PROMPT 1 | In the article on whooping cough vaccines, rewrite the portion that begins at the words "By Jaden Aland" and ends after "to children today.", replacing "children" with "infants".
PROMPT 2 | According to the article on whooping cough vaccines, in what year was the whooping cough vaccine first developed, and by whom?

Development of Vaccines for Whooping Cough

By Jaden Aland

In the early 20th century, whooping cough claimed the lives of five out of every one thousand children, most often before they had even celebrated their first birthday (Museum of Healthcare). However, by the middle of the century, the most powerful tool against the harmful effects of whooping cough came to light. The pertussis vaccine, commonly known today as the DTaP vaccine due to it being paired with immunization for diphtheria and tetanus, proved to be the most effective means of defense against whooping cough (CDC). In fact, pertussis vaccination was so effective that it is still common practice to administer it to children today. 

Developing the pertussis vaccine was an important achievement in the history of medicine, and an understanding of the disease’s cause was crucial to its creation. Although use of the whooping cough vaccine was not widespread until the 1930s and 40s, it was first developed in 1912 by bacteriologist Octave Gengou (Museum of Healthcare). Whooping cough is a respiratory infection caused by a bacteria called Bordetella pertussis. This bacterium releases toxins into the body that ultimately end up targeting respiratory cells. This leads to an inflamed respiratory system which produces the symptoms commonly observed with pertussis (History of Vaccines). Octave Gengou’s initial vaccine, and the more effective ones to follow, capitalized on this pathology by using inactivated samples of the Bordetella pertussis bacteria to introduce it to a patient’s body so that an immune response could be developed. This provided higher levels of immunity to whopping cough throughout the early and mid 20th century as compared to somebody who didn’t have the vaccine. 

Whooping cough “germs” under a microscope from Diseases of infancy and childhood by William Herbert Galland, 1920.

The whooping cough vaccine had specific methods of introduction that were needed to make it most effective. In Finsbury, a district in central London, the vaccine was beginning to see more use around 1937. During this time, the vaccine had been supplied to the district directly from a medical company, and was given to local healthcare providers to distribute to patients. In Finsbury, immunization for a patient was established through three age-dependent doses and was initially only given to a small portion of the population (Finsbury 1937). Similarly, in Leyton, another district in East London, the whooping cough vaccine was administered in 3 doses. However, around 1952, the Leyton district was recommending that the vaccination process start as early as possible, usually before a child was even two months old. This was due to the poor prognosis of whooping cough within the first six months of life (Leyton 1952). Although there were districts and boroughs in London that heavily used the pertussis vaccine, there were also ones that were less sure of its practicality. One of the Medical Officers of Health for the London County Council reported that many people believed that the vaccine provided little proven effects on whooping cough prevention and needed to be further studied. The report also stated that since whooping cough was considered a “mild disease” the three dose requirement was not justifiable (London County Council 1957).

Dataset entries
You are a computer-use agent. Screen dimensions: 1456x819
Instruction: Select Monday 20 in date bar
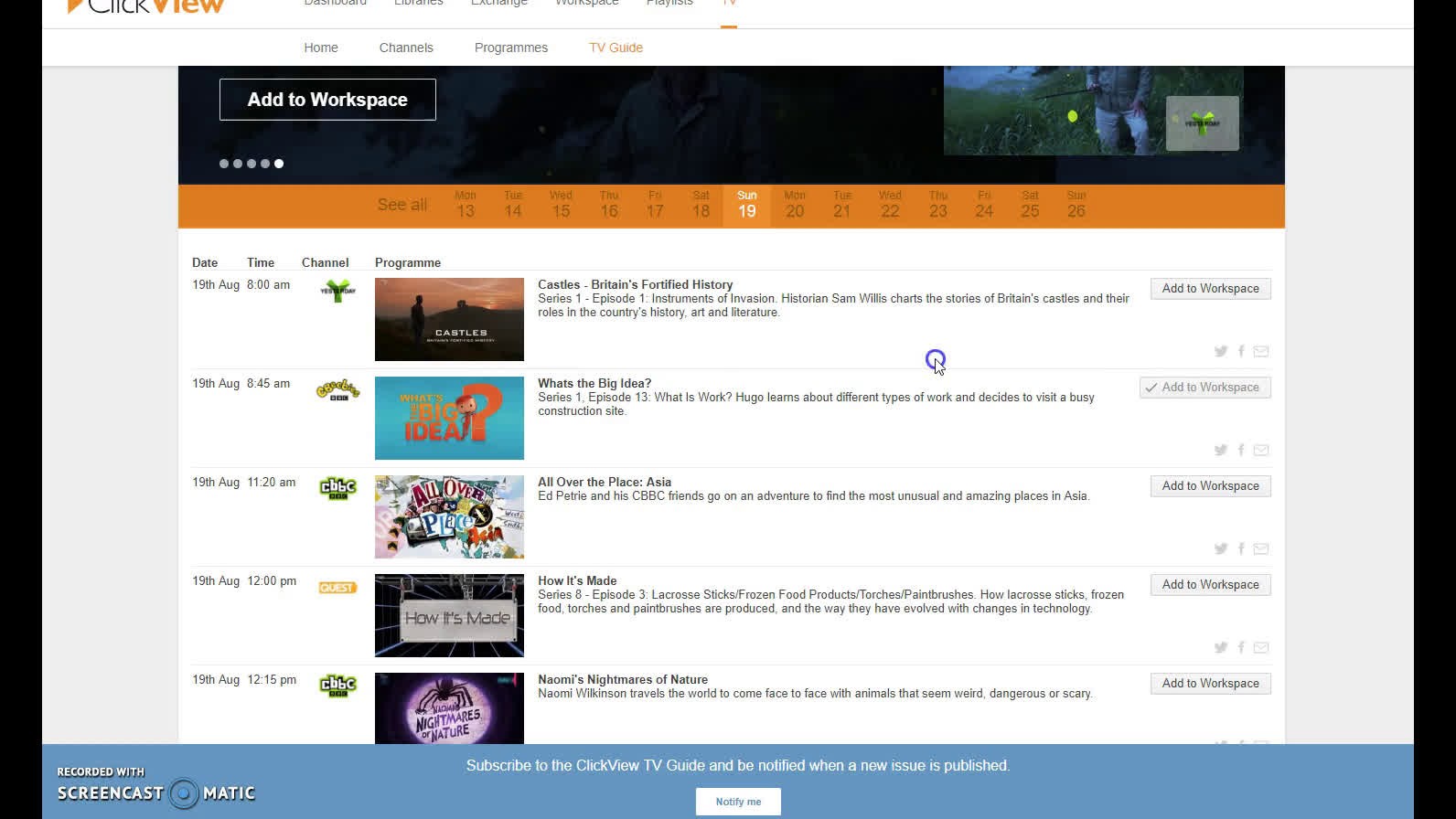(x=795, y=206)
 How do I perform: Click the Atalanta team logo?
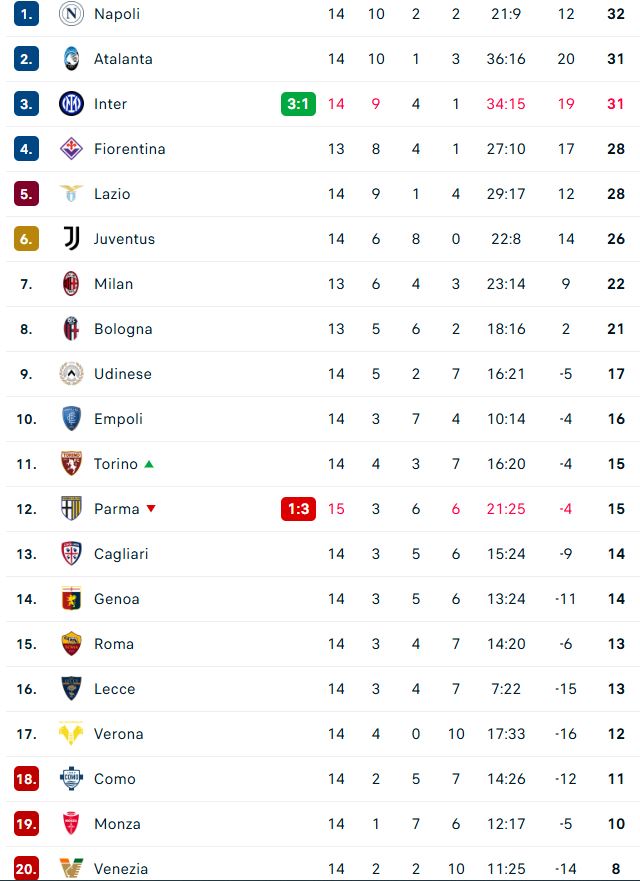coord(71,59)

EXPECTED ANSWER 1 |
By Jaden Aland

In the early 20th century, whooping cough claimed the lives of five out of every one thousand infants, most often before they had even celebrated their first birthday (Museum of Healthcare). However, by the middle of the century, the most powerful tool against the harmful effects of whooping cough came to light. The pertussis vaccine, commonly known today as the DTaP vaccine due to it being paired with immunization for diphtheria and tetanus, proved to be the most effective means of defense against whooping cough (CDC). In fact, pertussis vaccination was so effective that it is still common practice to administer it to infants today.

EXPECTED ANSWER 2 | It was first developed in 1912 by bacteriologist Octave Gengou.